Security Incidents mailing list archives

Re: "Quova.net" (Exodus downstream customer)


From: coldfire () CLOSED-NETWORKS COM (Cold Fire)
Date: Sat, 24 Jun 2000 01:49:23 +0100


On Thu, Jun 22, 2000 at 09:38:32PM -0500, Missouri FreeNet Administration wrote:
:And how I *love* to get lists I subscribe to trashed with ABUSE-mails.
:*blarhg*

Maybe you shouldn't be subscribed to abuse lists?

While I guess that incidents could be considered a 'abuse' list, I was
under the impression that this list was for the reporting of slightly
more serious incidents than "I was pinged", I don't want to start a
'what consititutes an attack' discussion, but if you seriously consider
a ping worthy of going to all this trouble you need to get out more!

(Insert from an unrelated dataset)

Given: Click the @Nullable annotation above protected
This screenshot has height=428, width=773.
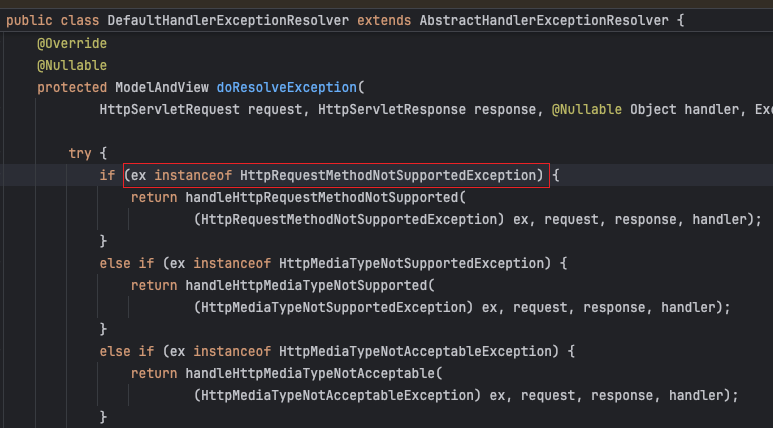Looking at the screenshot, I should pyautogui.click(x=72, y=65).
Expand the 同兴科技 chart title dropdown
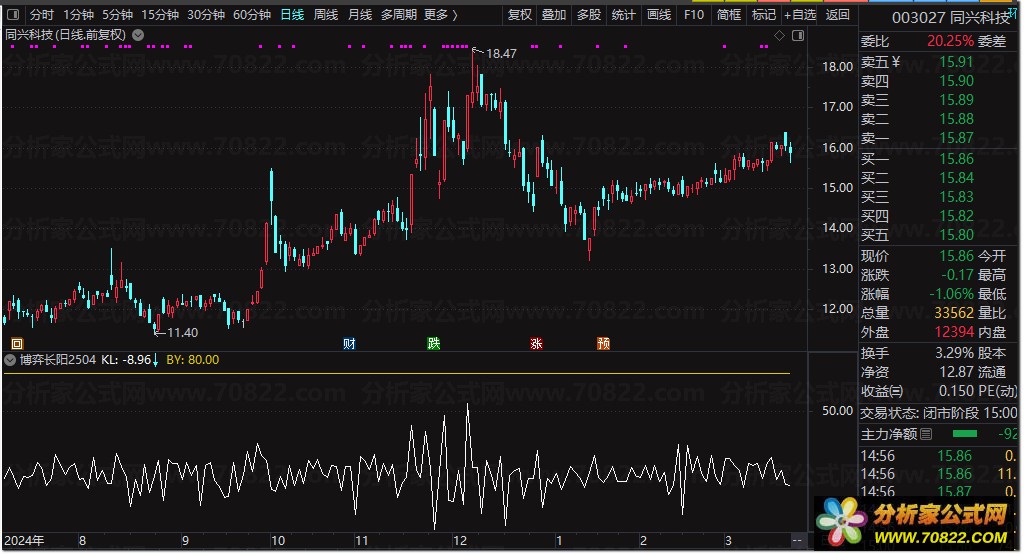The image size is (1024, 554). point(138,35)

By all means complain to the admin, but there is no need to subject
several thousand other people to your tirade against quova.com, it is
a waste of bandwidth and is a lattereday case of 'crying wolf'

:seems the only thing resolving to exodus at all, is the reverse-dns-lookup of
:an IP ... the funny thing is, I cannot see how that can be quova.net's
:responsibility.  Anyone can choose anything as reverse-dns for an ip.   I could
:let one of my Ip's reserve to "lets.show.him" if I want - just edit the
:zonefile.

(1) According to ARIN, the IP in question is assigned to Exodus;

(2) According to *EXODUS* (1-888-2-Exodus, option #1), the IP has been
delegated to "a customer named Quova.com";

Surely that was the posters point, it is allocated to exodus and you have
no substaintial evidence that it has ever been used by quova.

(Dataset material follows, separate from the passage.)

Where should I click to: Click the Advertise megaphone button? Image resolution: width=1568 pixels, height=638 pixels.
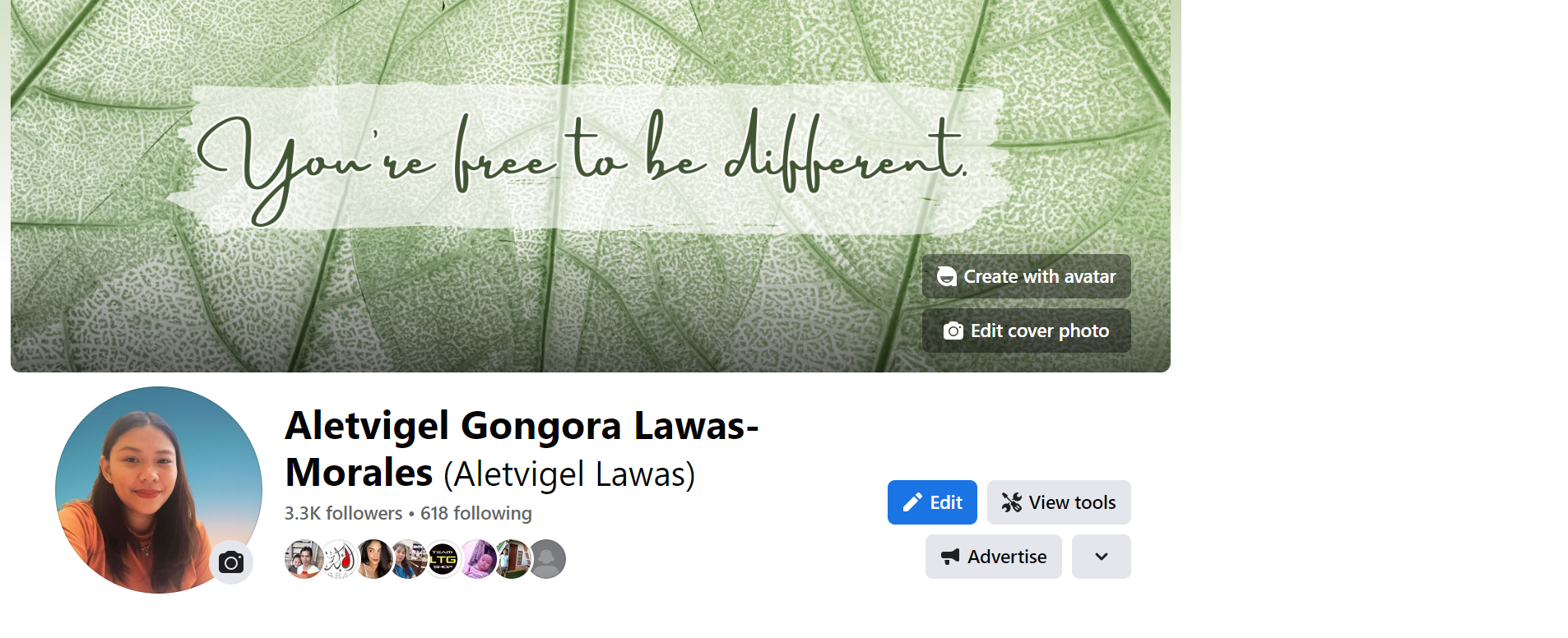click(x=993, y=557)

(3) I find it informative that after what appears to be a slew of
complaints to Exodus (I have received various off-list copies of similar
complaints by other sites) Quova has apparently deleted the "stealth"
quote from their site entirely:  Too much heat?

(3) If, on the very slight chance you are not actually affiliated with the
creeps at Quova, you might find it informative to do a little more
homework:  Look up their corporate officers on the Quova web page, and
then search on these names.  What do you see?  A *LONG* string of
relationships (buyouts, partnerships, etc)  with Exodus.

:The point here is - you - measl () mfn org - are NOT showing how the IP you
:mention are in connection with quova.net .

Bzzzzt!  Wrong: See item #1 above.  Thanks for playing - now get lost.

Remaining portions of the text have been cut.